# Records shown:

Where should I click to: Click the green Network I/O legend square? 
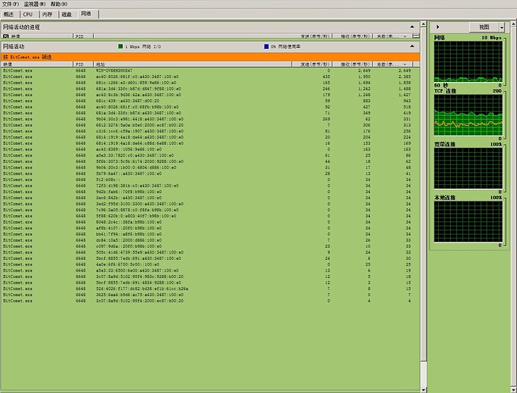tap(119, 46)
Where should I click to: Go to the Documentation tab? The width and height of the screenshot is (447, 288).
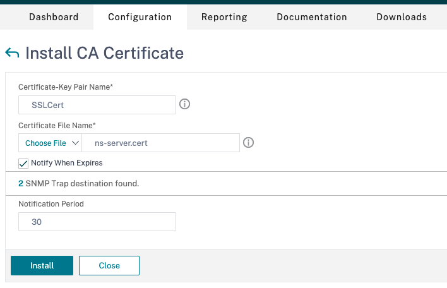[312, 17]
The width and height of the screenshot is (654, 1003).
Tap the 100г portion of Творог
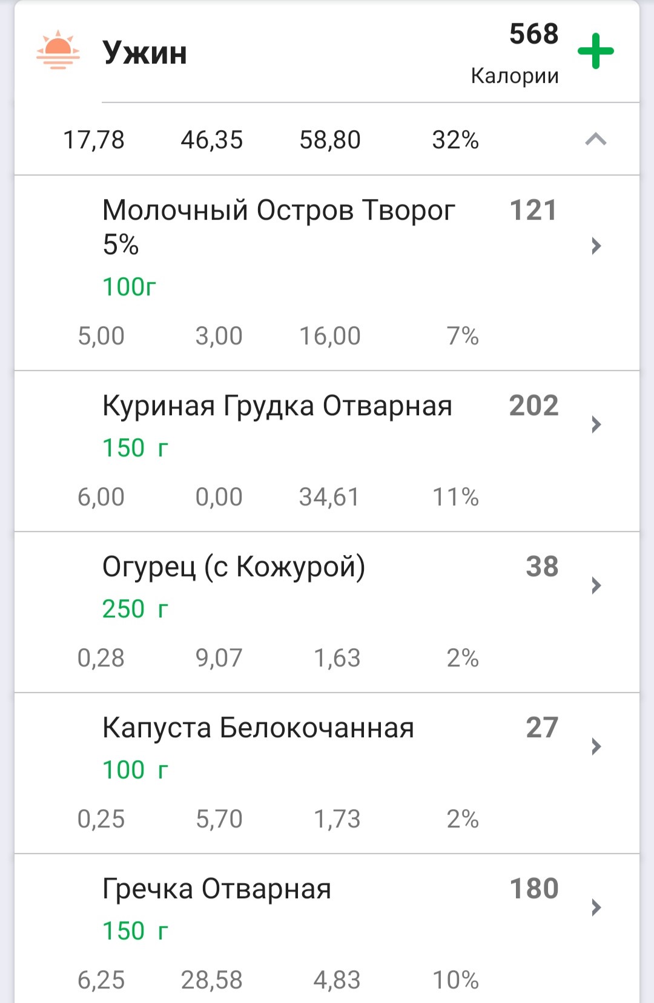click(129, 287)
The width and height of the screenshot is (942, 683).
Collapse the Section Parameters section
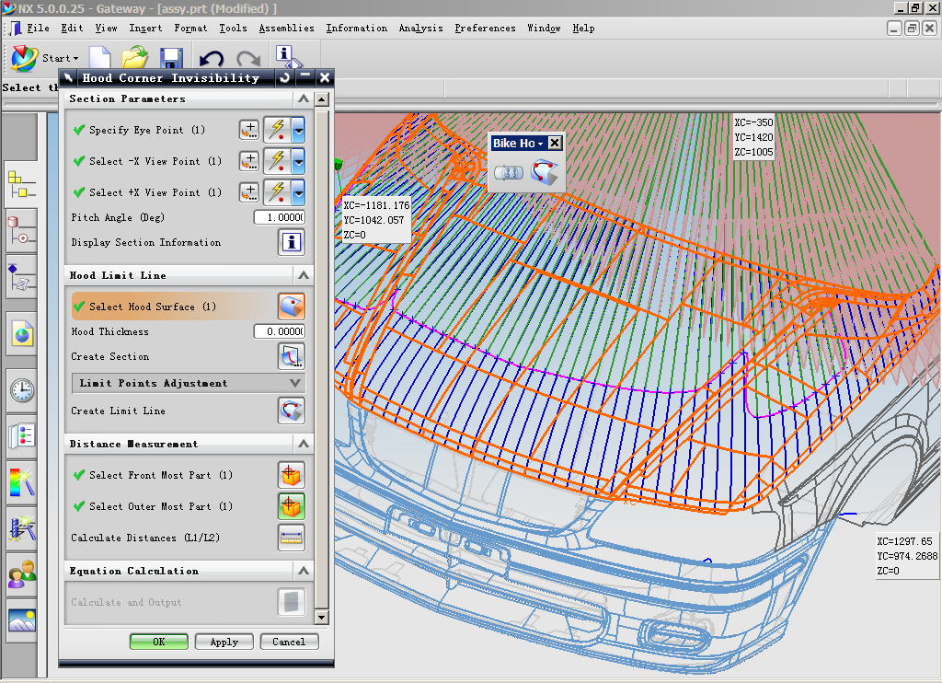click(x=302, y=99)
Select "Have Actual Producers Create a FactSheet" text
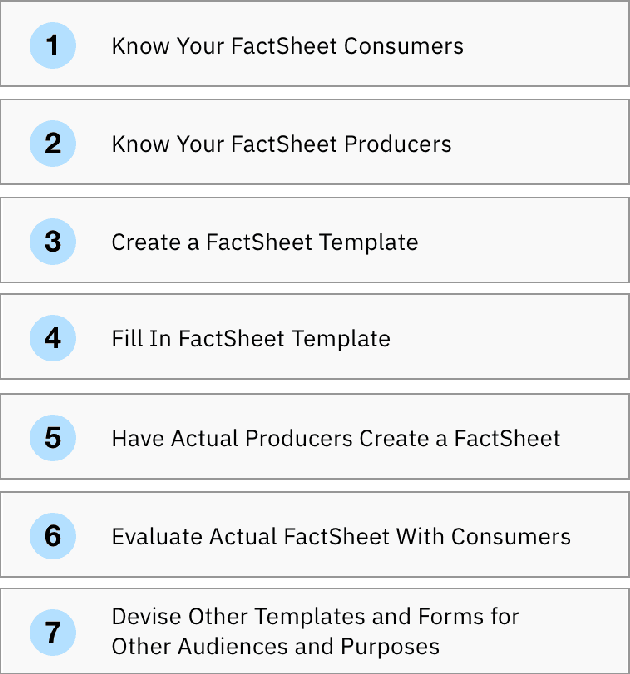Image resolution: width=630 pixels, height=674 pixels. pyautogui.click(x=336, y=438)
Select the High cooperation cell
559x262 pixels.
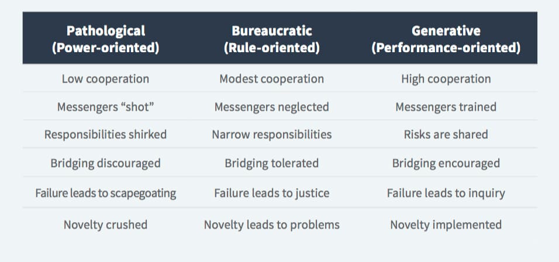pyautogui.click(x=446, y=79)
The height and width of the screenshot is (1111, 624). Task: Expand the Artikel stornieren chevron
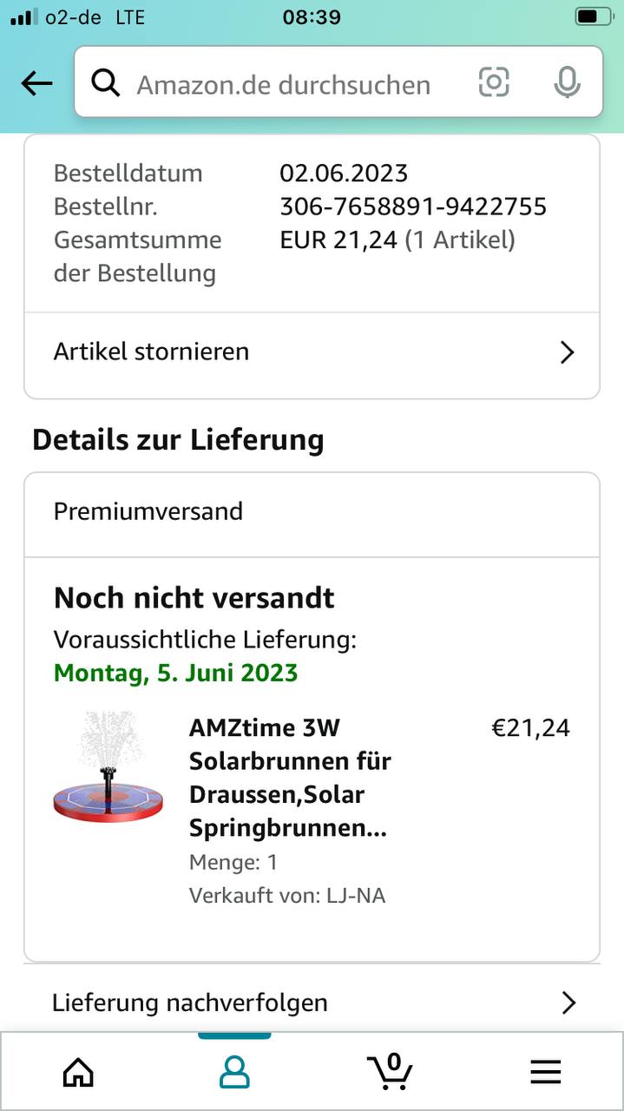pyautogui.click(x=567, y=352)
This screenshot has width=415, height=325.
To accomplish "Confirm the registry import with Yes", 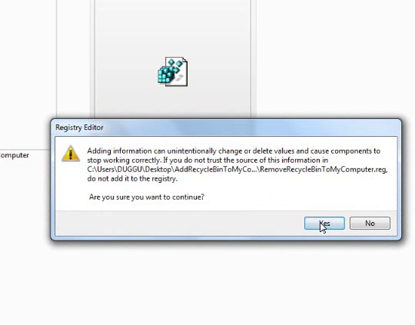I will coord(324,223).
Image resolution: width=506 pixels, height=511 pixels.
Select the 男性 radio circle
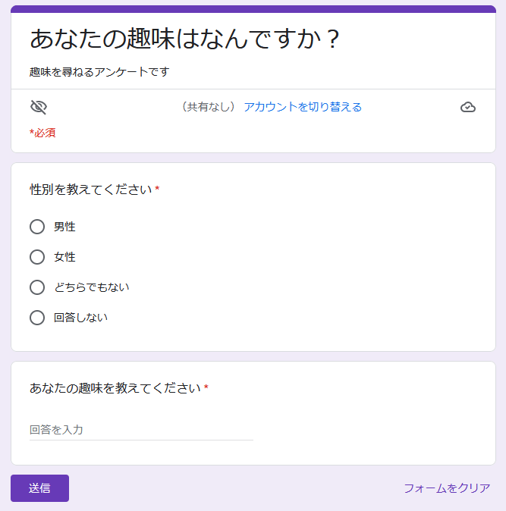[x=37, y=227]
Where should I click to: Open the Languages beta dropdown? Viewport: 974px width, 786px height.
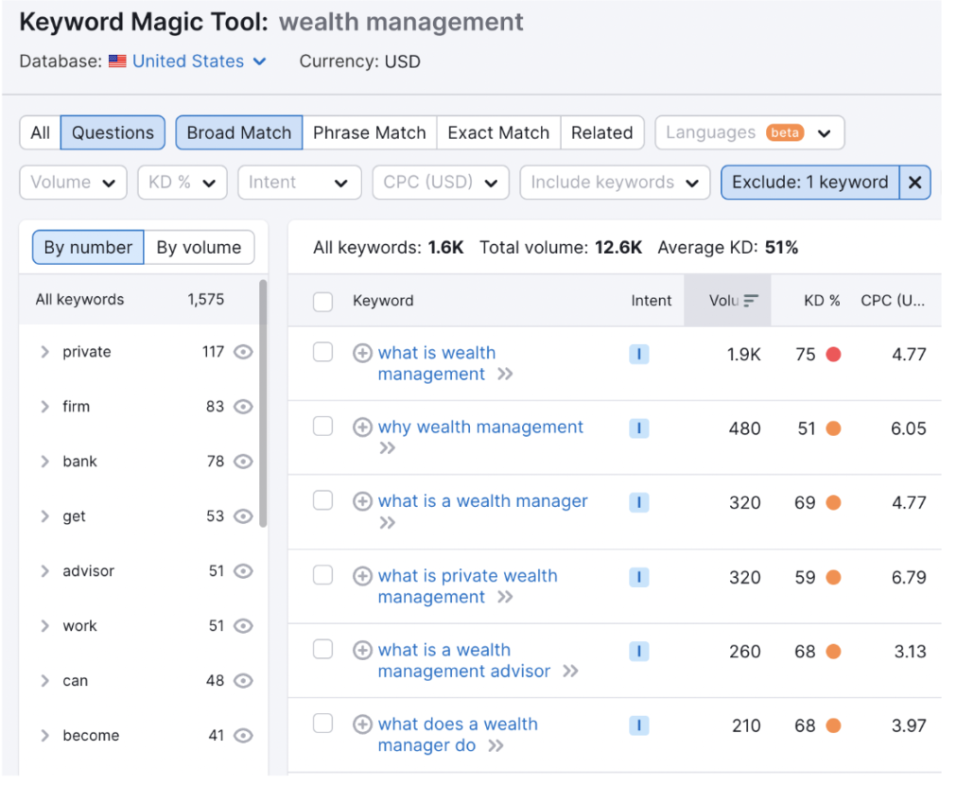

# Your goal:
Starting at the first line of the material, output exactly the lines up to and including the one with "This screenshot has width=415, height=325.". Do not include the pictures.

# Finished exercise:
Where should I click to: Click the green Network I/O legend square? 
tap(119, 46)
Where should I click to: Go to the Documentation tab? The width and height of the screenshot is (447, 288).
[312, 17]
The width and height of the screenshot is (654, 1003).
Tap the 100г portion of Творог
click(129, 287)
The width and height of the screenshot is (942, 683).
Collapse the Section Parameters section
click(x=302, y=99)
Select "Have Actual Producers Create a FactSheet" text
Image resolution: width=630 pixels, height=674 pixels. pyautogui.click(x=336, y=438)
Select the High cooperation cell
559x262 pixels.
pyautogui.click(x=446, y=79)
The height and width of the screenshot is (1111, 624). Task: Expand the Artikel stornieren chevron
pyautogui.click(x=567, y=352)
This screenshot has width=415, height=325.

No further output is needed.